Nicodemus of Palermo
St. Nicodemus of Palermo (died 1083) was a Sicilian Orthodox bishop.
History
The early Orthodox church of Sicily was Byzantine and part of the Patriarchate of Constantinople. Under Muslim rule, from around 827 until the 1060s, Christians in Sicily, like Jews, became a subjugated people, mildly persecuted and highly taxed but allowed, in most cases, to practice their religion and professions.[1] In Palermo alone there were twenty Orthodox Churches.[2]
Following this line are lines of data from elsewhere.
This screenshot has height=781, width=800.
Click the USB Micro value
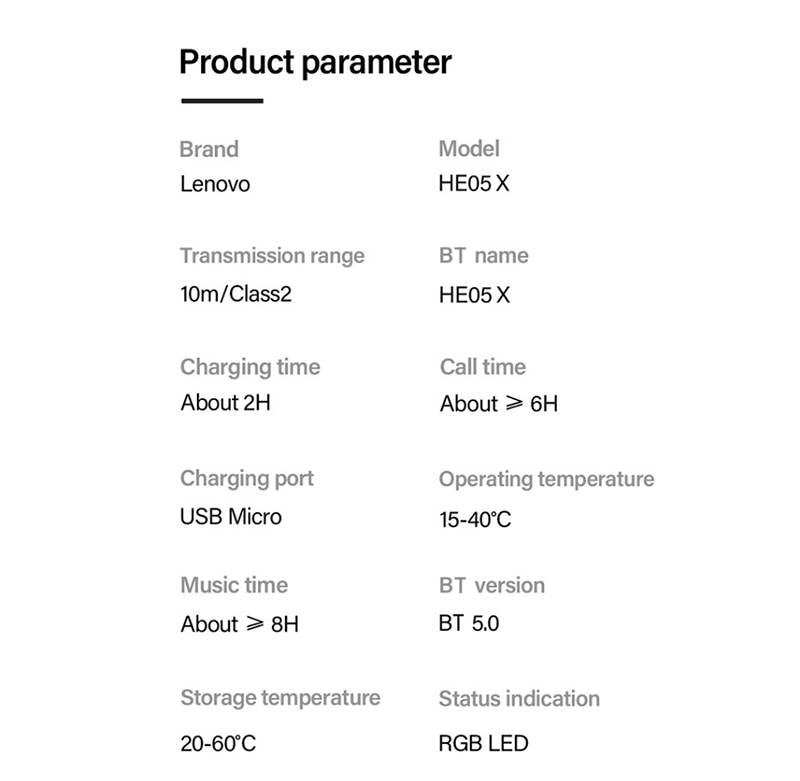(231, 517)
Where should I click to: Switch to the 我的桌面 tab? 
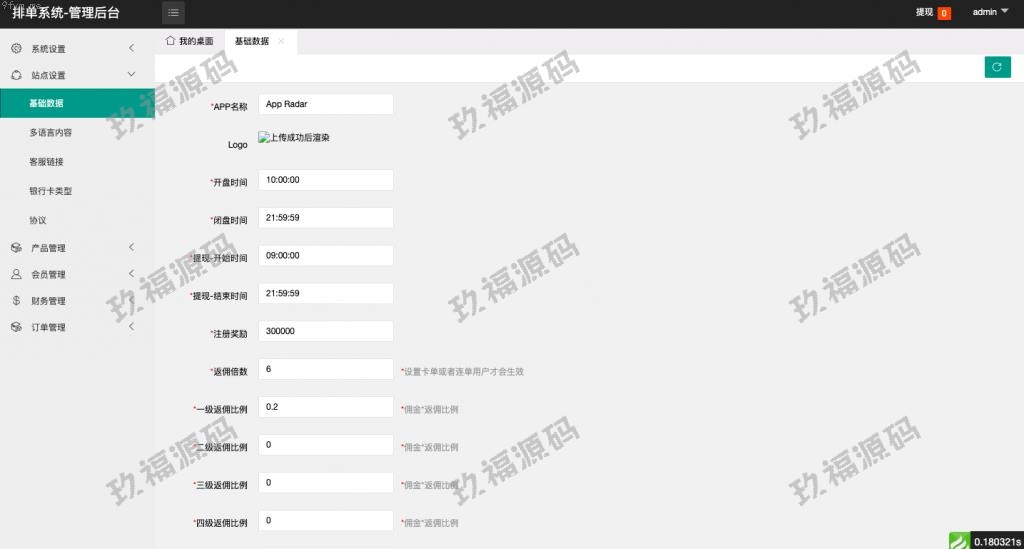190,41
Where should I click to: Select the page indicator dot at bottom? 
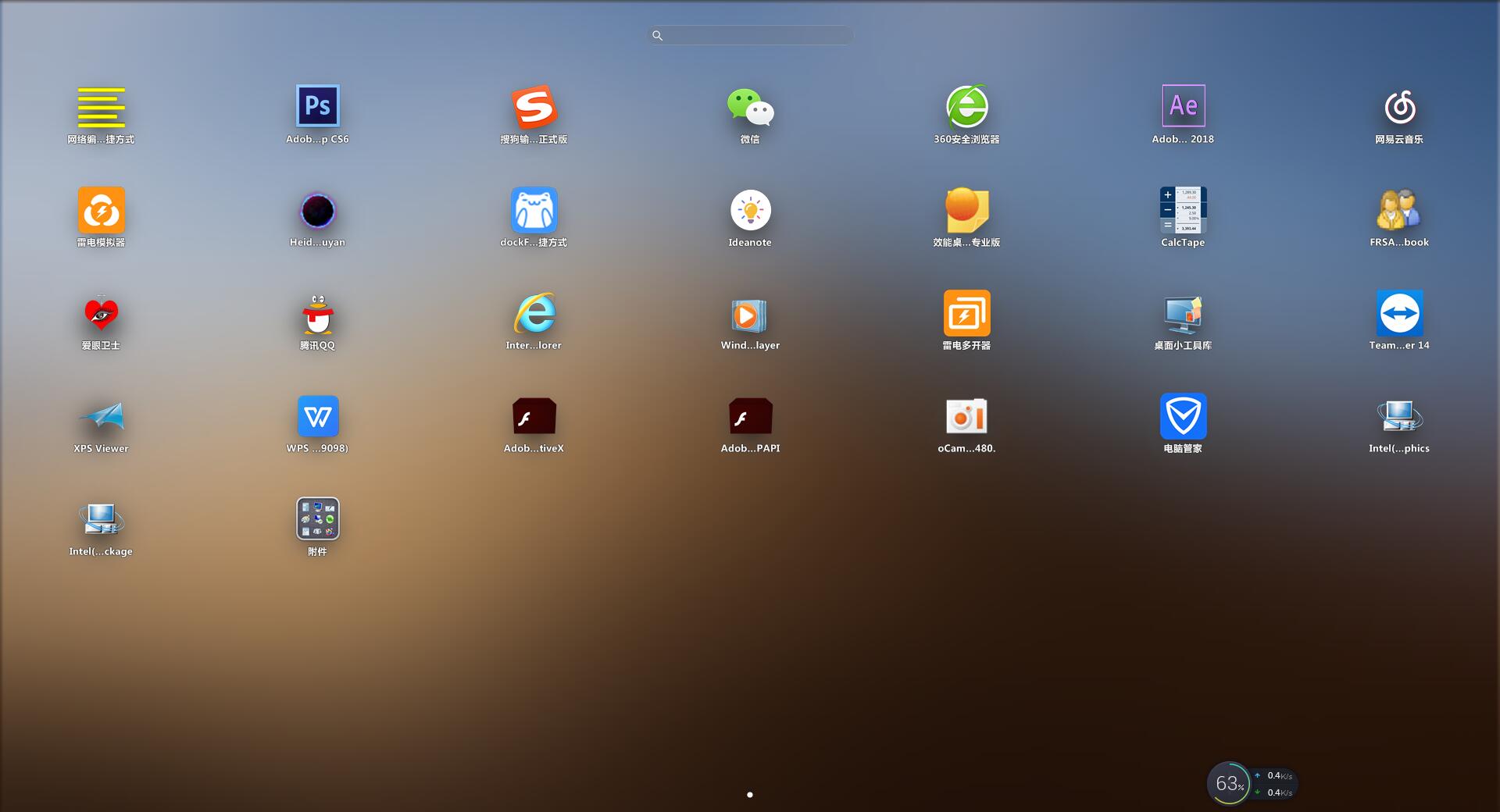tap(750, 795)
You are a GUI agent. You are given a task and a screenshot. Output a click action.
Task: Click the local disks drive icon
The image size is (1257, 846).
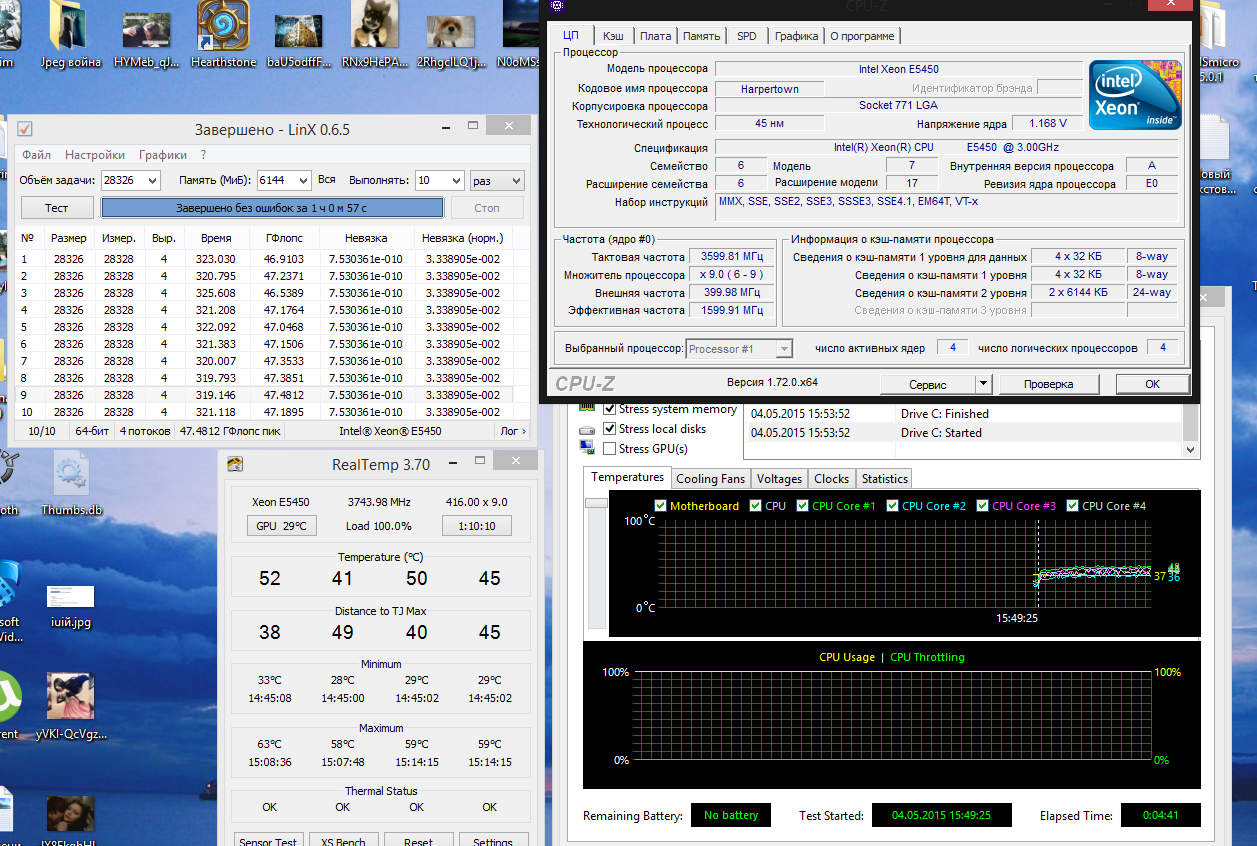[587, 430]
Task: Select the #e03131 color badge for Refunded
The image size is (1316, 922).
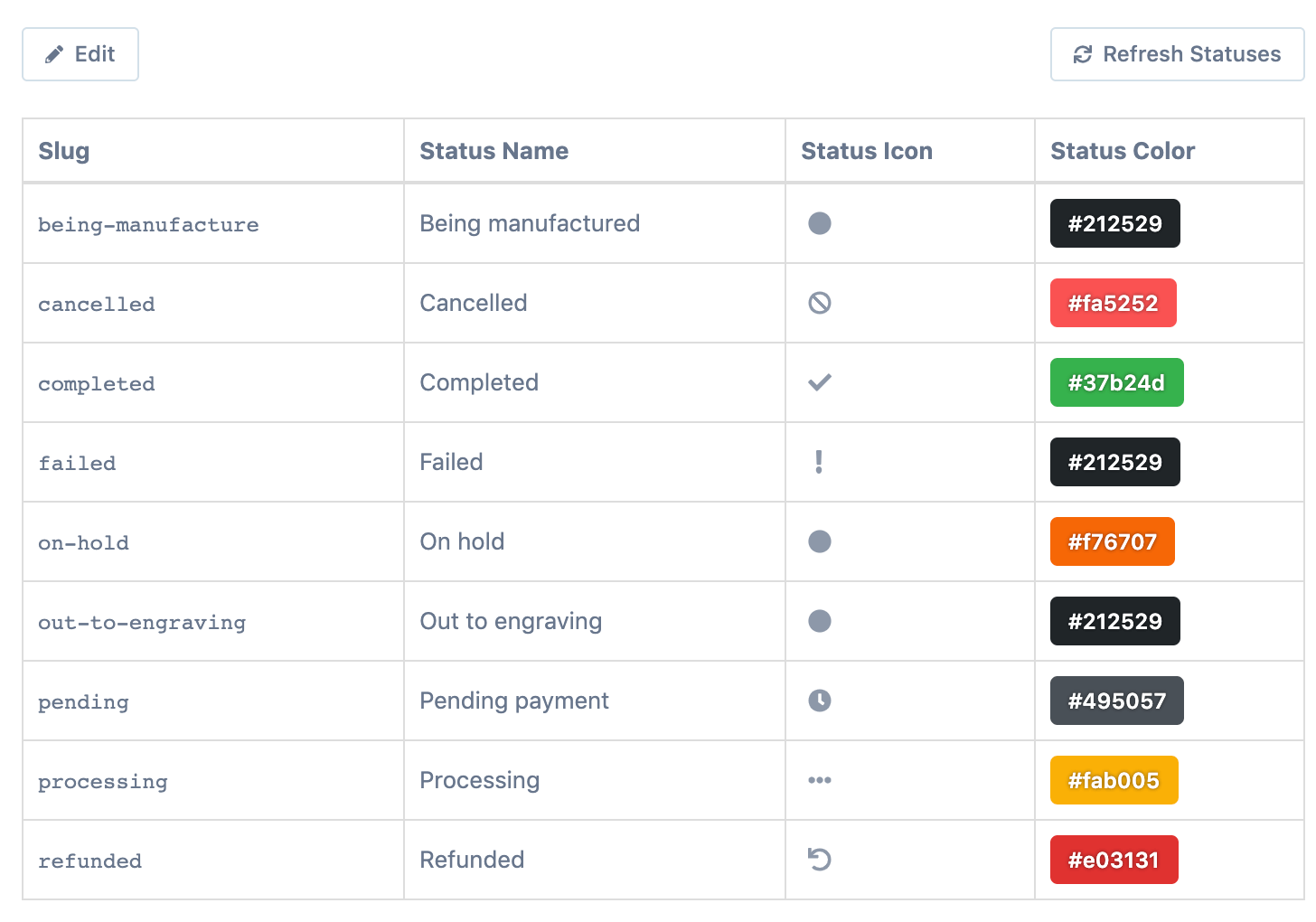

In 1072, he celebrated the entry of Roger I of Sicily to Palermo and the end of the Muslim rule over the city. The old Church of Saint Mary, which had been turned into a mosque some two hundred and forty years earlier, was reconsecrated and Nicodemus celebrated a Te Deum service there.[1] The new rulers, after establishing their position, sent him to live outside the city in the area now called Mezzomonreale. Because of his fidelity to the Orthodox Church, he was sent from Palermo. The new political power installed a bishop loyal to Rome in the city.
Nicodemus died in 1083. His body is buried in a stone sarcophagus in the crypt of the Norman era Palermo Cathedral.[2]
Established on 5 May 2002, the Cross of Merit of Saint Nicodemus, Orthodox Bishop of Palermo, was instituted by his successor Lorenzo, Metropolitan of the Ukrainian Autocephalous Orthodox Church - Abroad and Archbishop of Palermo and All Italy, as an award of merit for those who serve the Church in Palermo or who are benefactors of that Church.[2]
It is awarded as a meritorious cross by the Confraternity of the Knights of the Most Holy Trinity, of which Archbishop Lorenzo is Grand Master.[3]